The police said at the time that they did not yet know whether Mr Smit’s death was related to the land conflict or that he was killed in a random attack.
The Louiesenhof wine estate was part of a farm called Koopmanskloof, which had belonged to the family since 1896 and had been in operation since at least 1701.
In dispute: family members claim that Mr Smit’s wife has ‘made up’ her husband’s will to make himself the beneficiary of his 300-year-old Louiesenhof wine estate (photo)
Violence against white farmers is a very sensitive issue in South Africa.
White farmers’ lobby groups accuse the ruling African National Congress of not doing enough to stop farm attacks.
Farmers’ murders have been taking place for more than 20 years, although experts say that farms are sometimes targeted because of their remote location and that white landowners are not necessarily selected.

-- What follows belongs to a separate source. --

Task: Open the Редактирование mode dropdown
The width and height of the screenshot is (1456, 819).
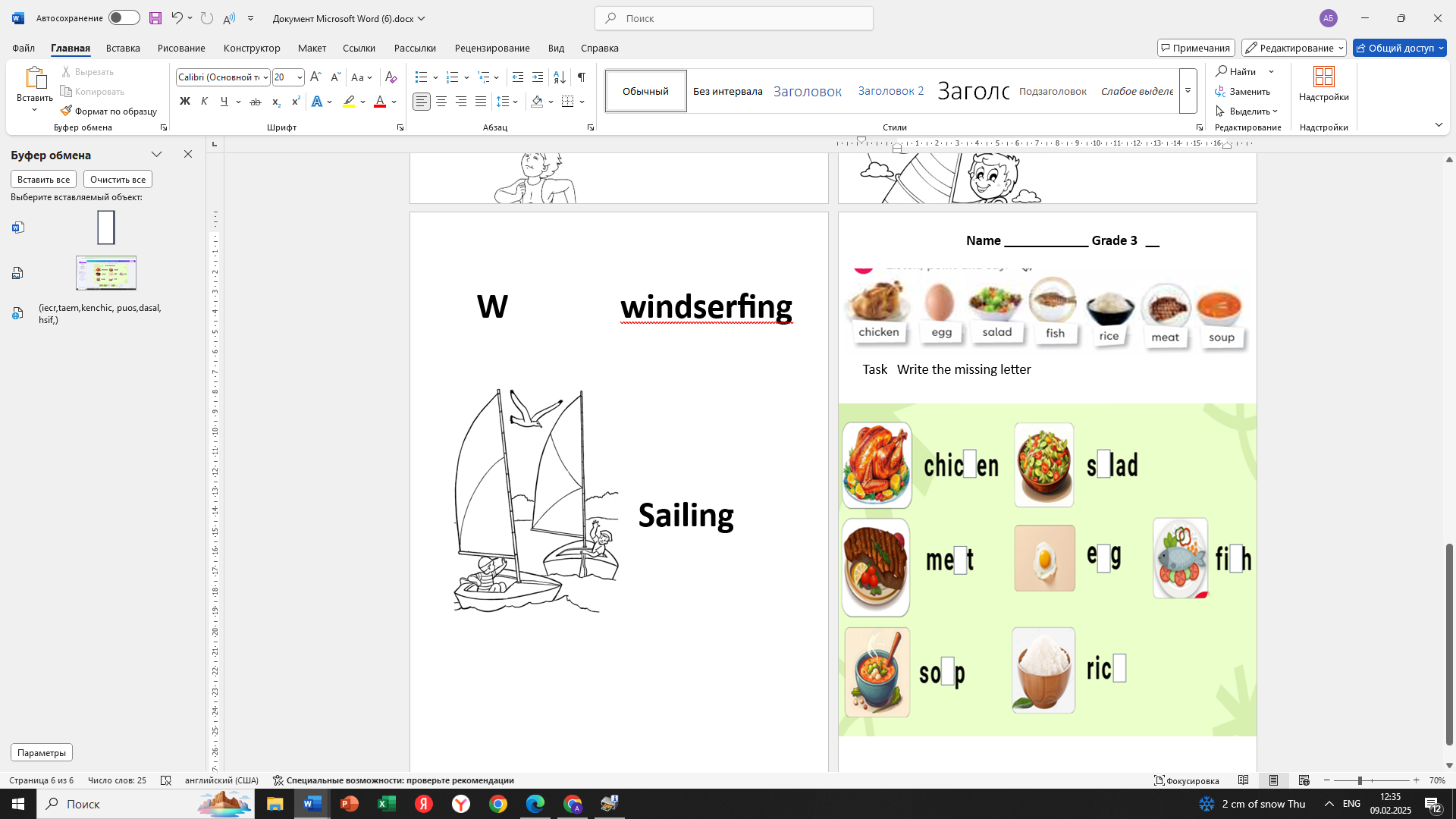Action: 1294,48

The ANC is determined to redistribute land among the black majority of South Africa to correct the injustice of apartheid.
Critics condemn the policy as “land grabbers,” and proposals to take control of white property without compensation have increased controversy.
Donald Trump was in line in 2017 when he stated that his administration would look at the “large-scale murder of farmers.”
The South African government said at the time that Trump’s intervention “is only trying to divide our nation and remind us of our colonial past.”